Source data
□ □ □ □ □
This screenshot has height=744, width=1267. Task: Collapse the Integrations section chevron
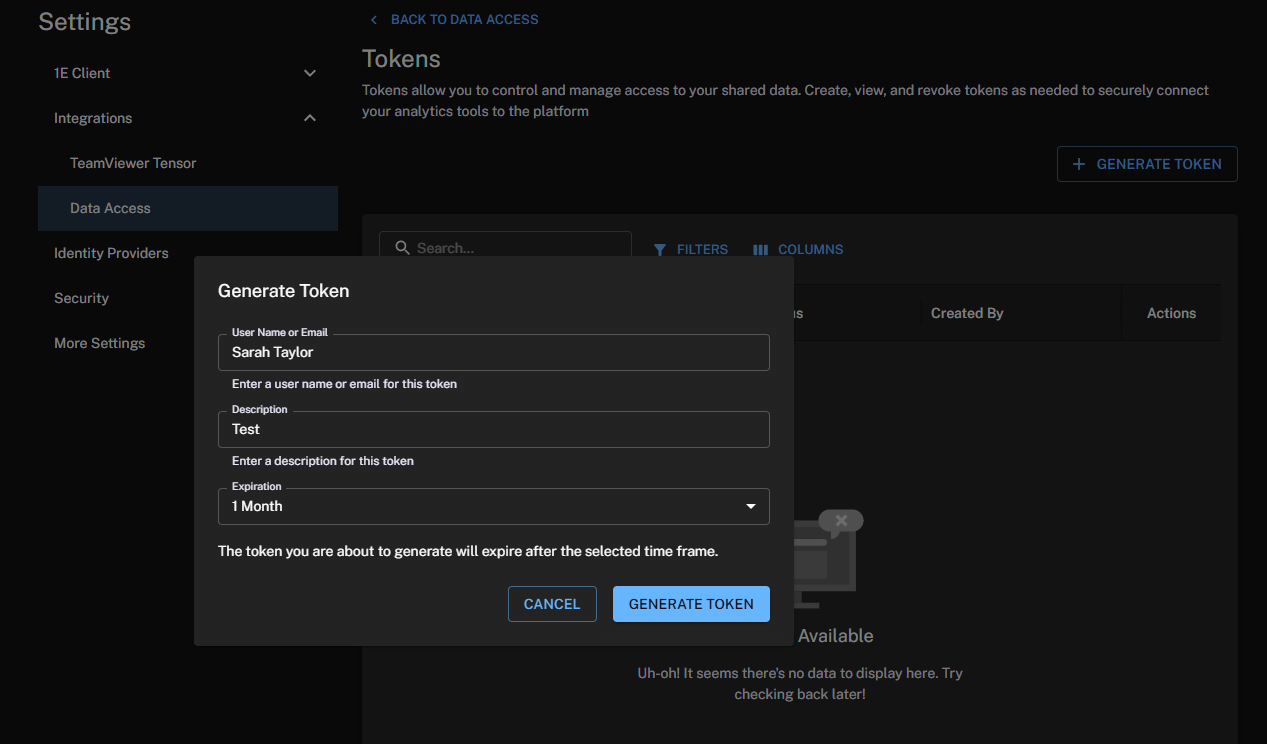click(310, 118)
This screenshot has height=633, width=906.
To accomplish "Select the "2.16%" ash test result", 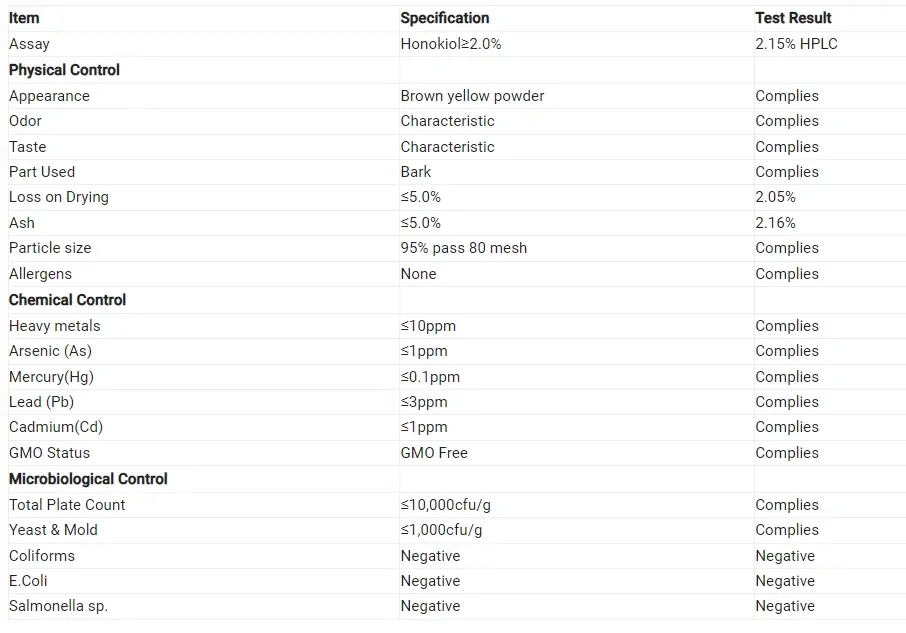I will click(x=776, y=223).
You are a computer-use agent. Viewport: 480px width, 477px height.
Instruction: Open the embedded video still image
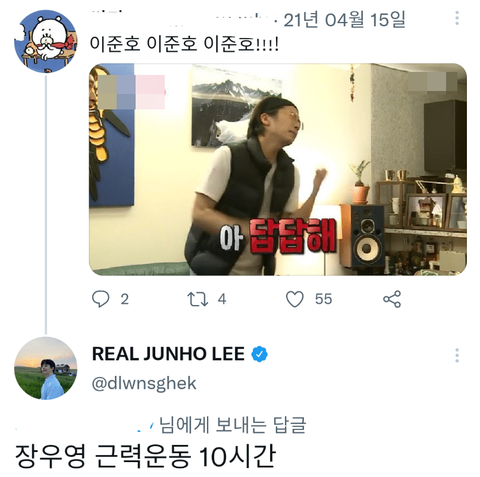[278, 169]

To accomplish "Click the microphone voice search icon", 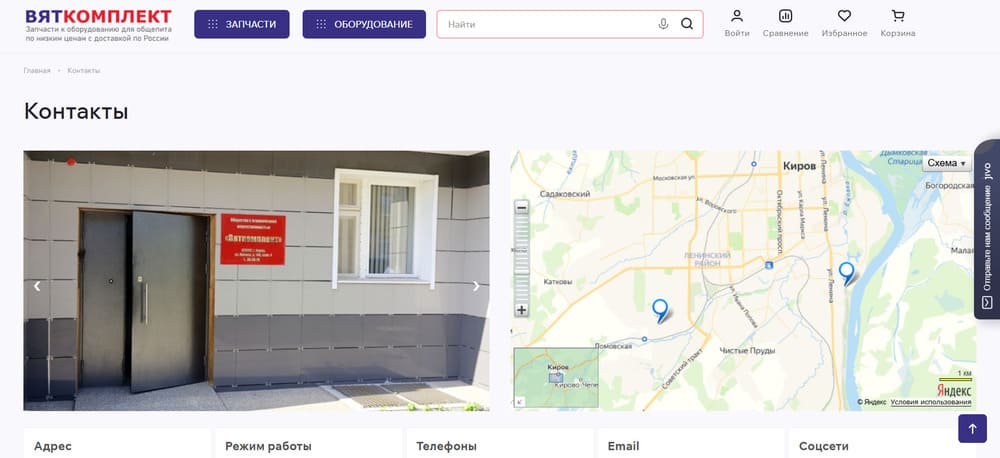I will pyautogui.click(x=663, y=24).
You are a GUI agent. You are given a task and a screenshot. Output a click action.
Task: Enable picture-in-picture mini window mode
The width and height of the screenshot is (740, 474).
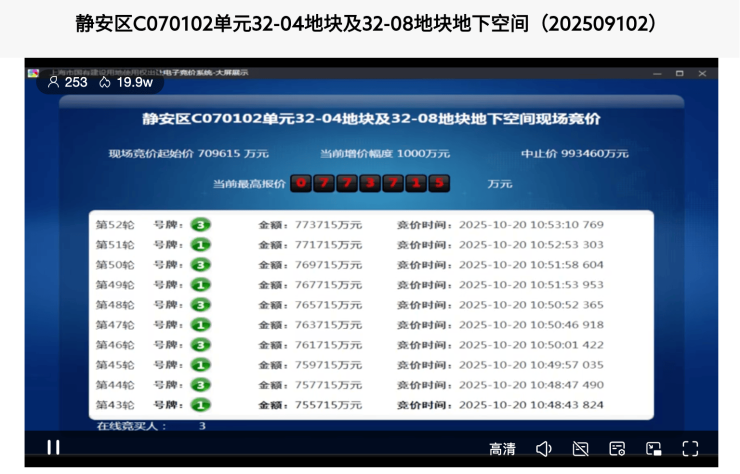[653, 449]
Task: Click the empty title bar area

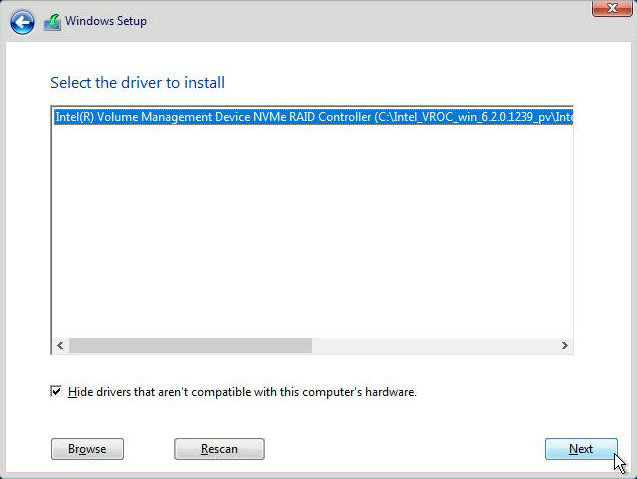Action: pos(370,21)
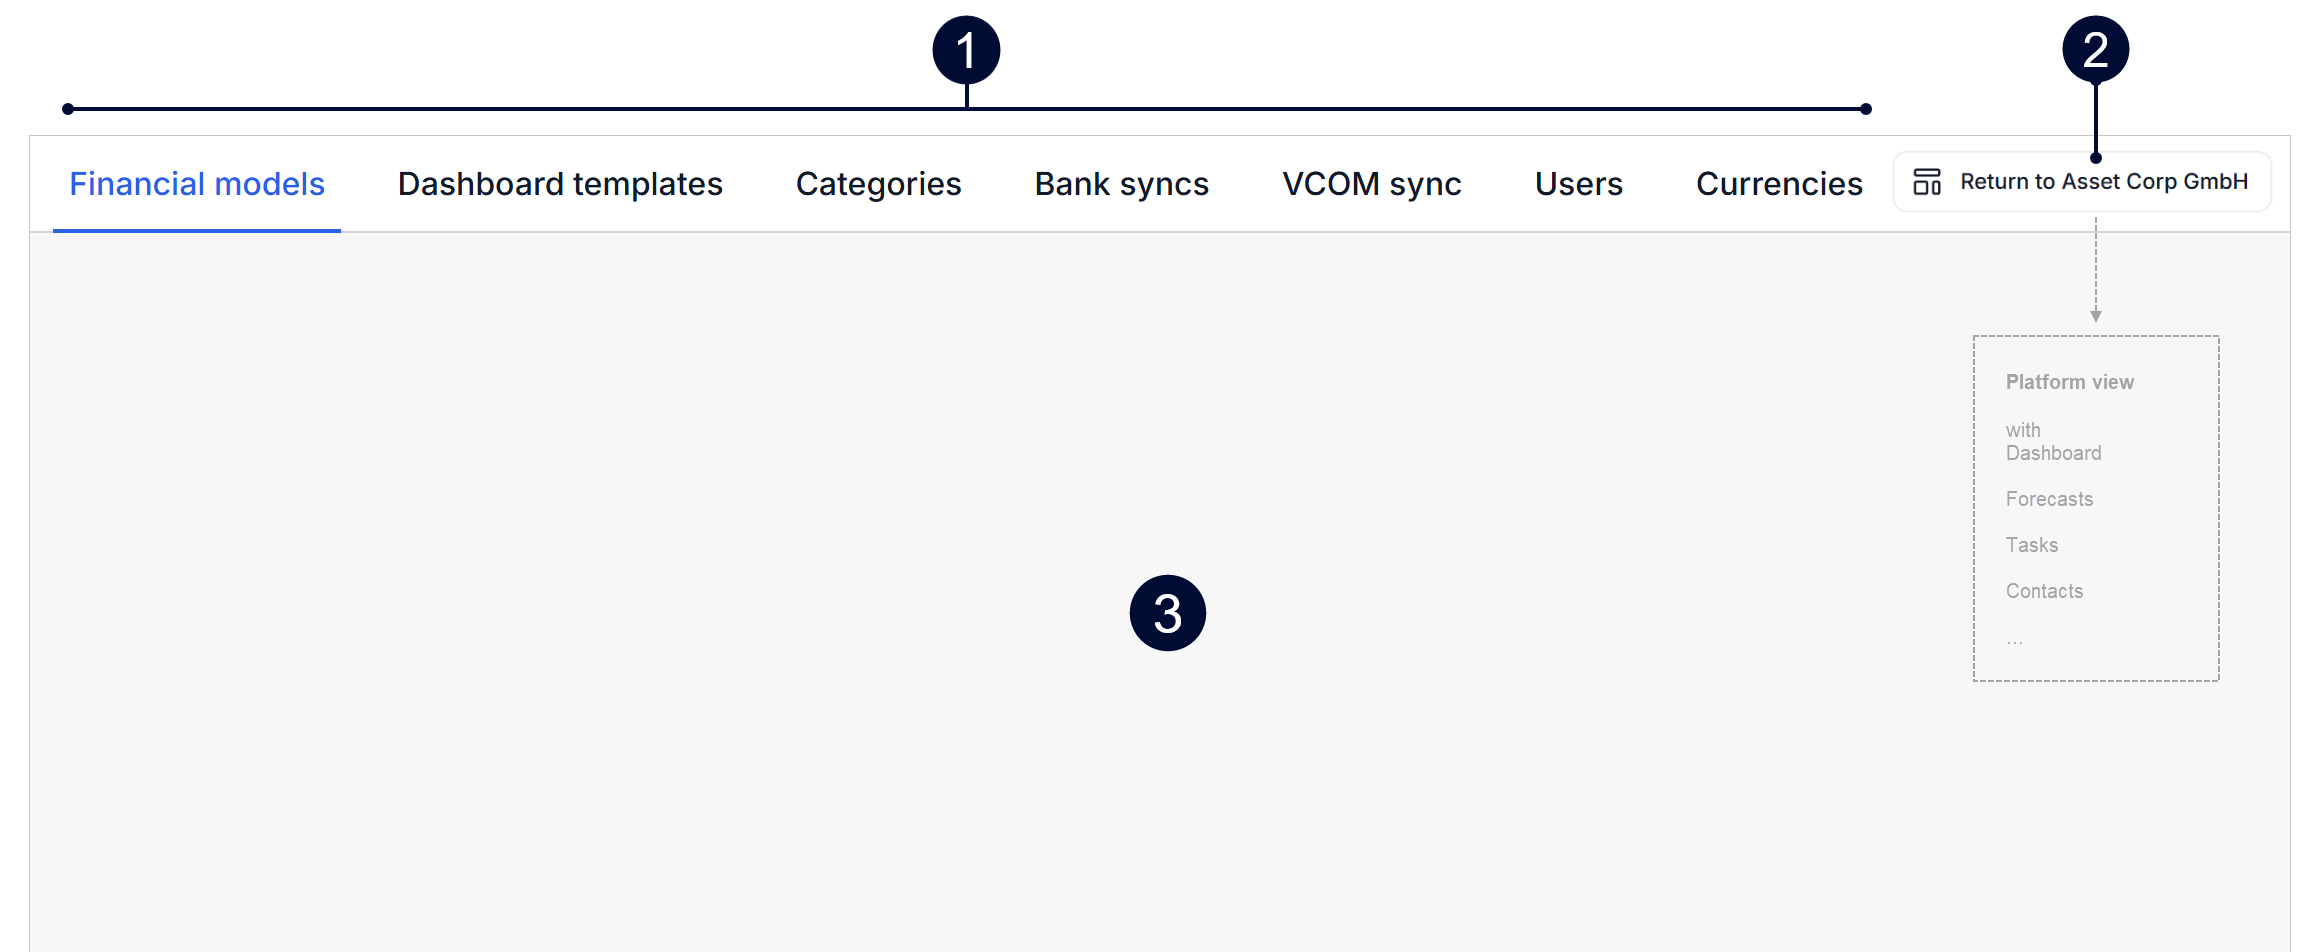Open the Financial models tab

click(197, 184)
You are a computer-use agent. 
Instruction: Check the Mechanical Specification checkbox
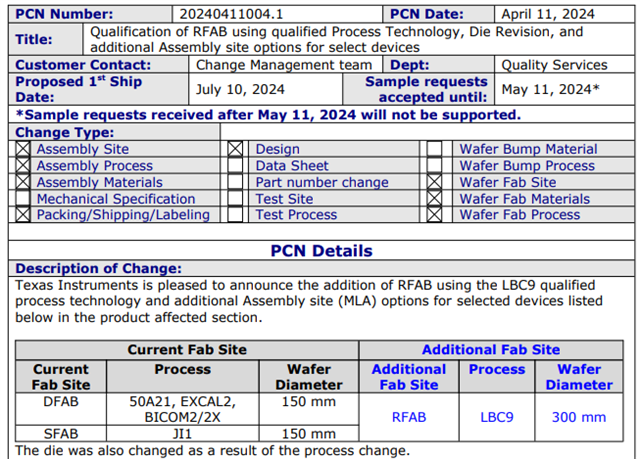(23, 198)
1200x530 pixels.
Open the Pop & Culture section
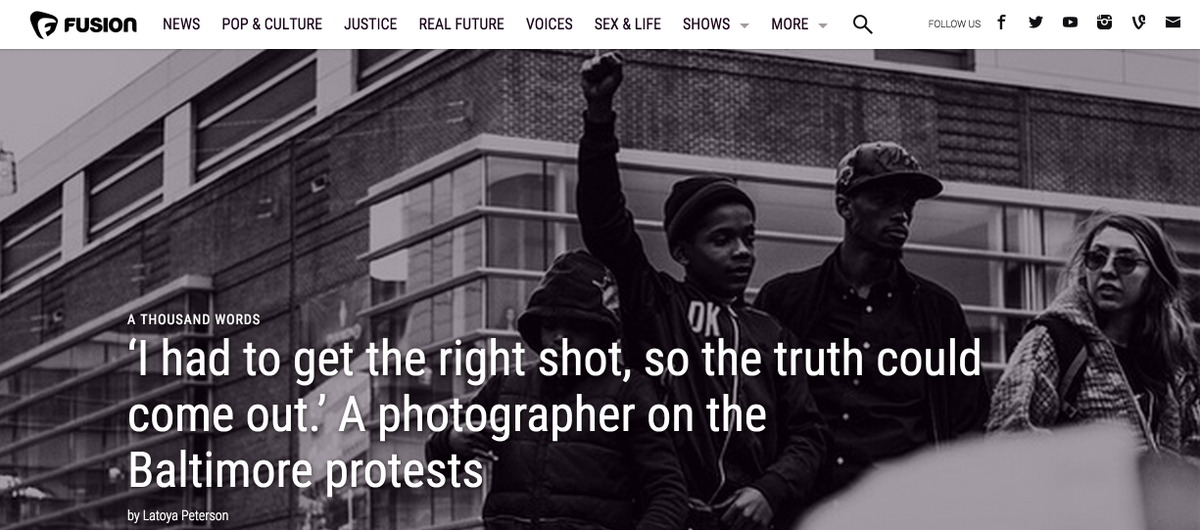click(x=272, y=24)
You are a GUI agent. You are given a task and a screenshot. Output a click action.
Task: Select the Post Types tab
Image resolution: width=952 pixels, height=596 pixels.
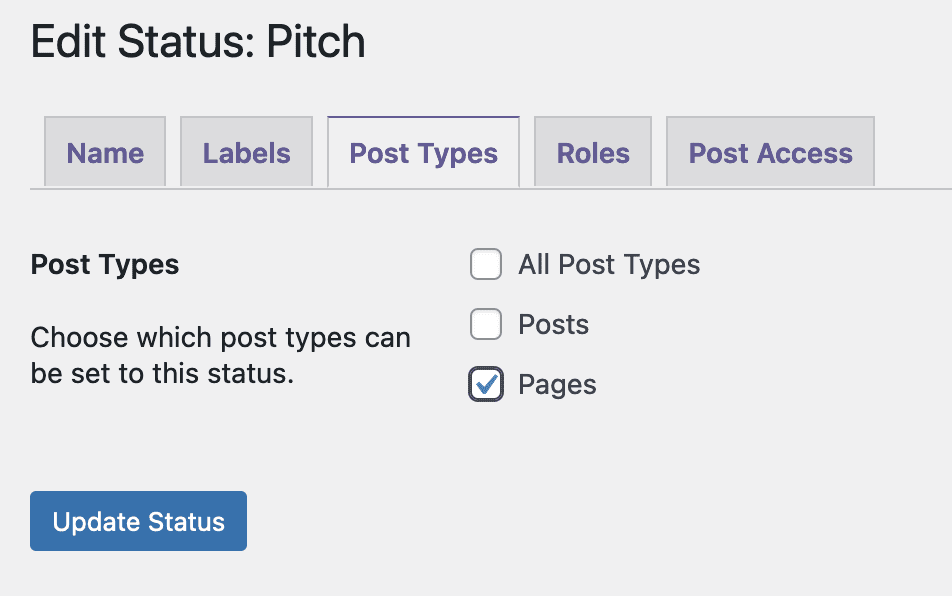point(423,152)
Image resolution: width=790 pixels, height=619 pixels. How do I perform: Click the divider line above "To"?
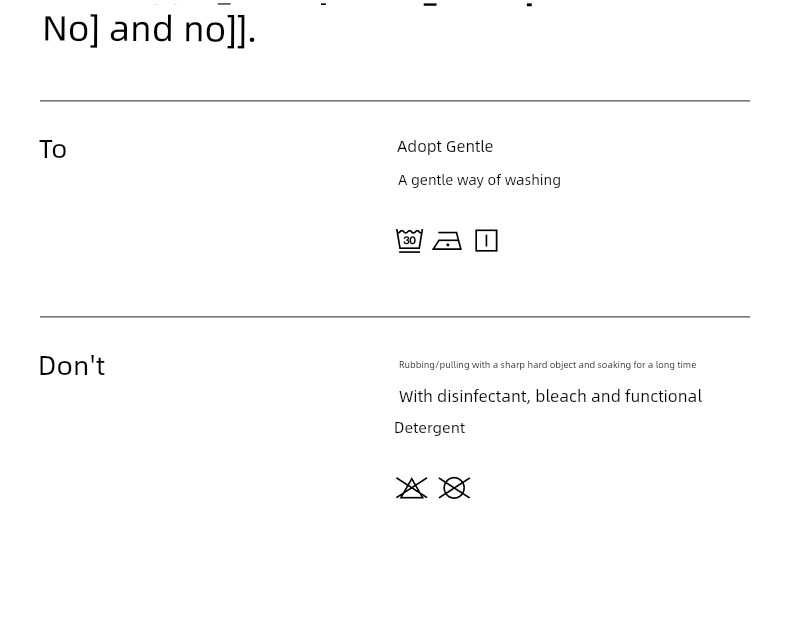click(x=394, y=101)
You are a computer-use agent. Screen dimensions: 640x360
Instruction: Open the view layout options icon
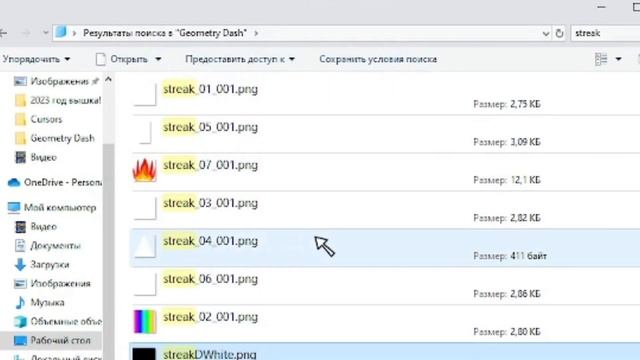(x=601, y=59)
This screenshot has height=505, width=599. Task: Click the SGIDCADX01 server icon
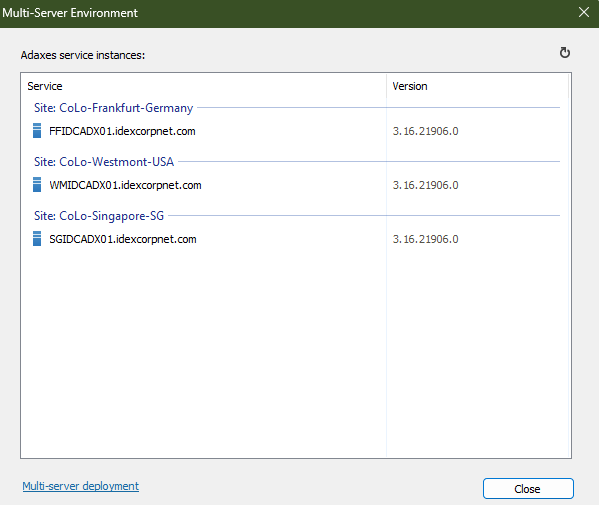click(x=37, y=239)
□ □ □ □ □
▸ **TASK OBJECTIVE**
Write the lines from the one containing "Image resolution: width=790" through the end of the data above exactly as they appear, and do not carry over any picture.

▸ **WRITTEN ANSWER**
Image resolution: width=790 pixels, height=619 pixels. How do I perform: Click the divider line above "To"?
click(x=394, y=101)
You are a computer-use agent. Screen dimensions: 640x360
Instruction: Open the view layout options icon
(x=601, y=59)
This screenshot has height=505, width=599. Task: Click the SGIDCADX01 server icon
click(x=37, y=239)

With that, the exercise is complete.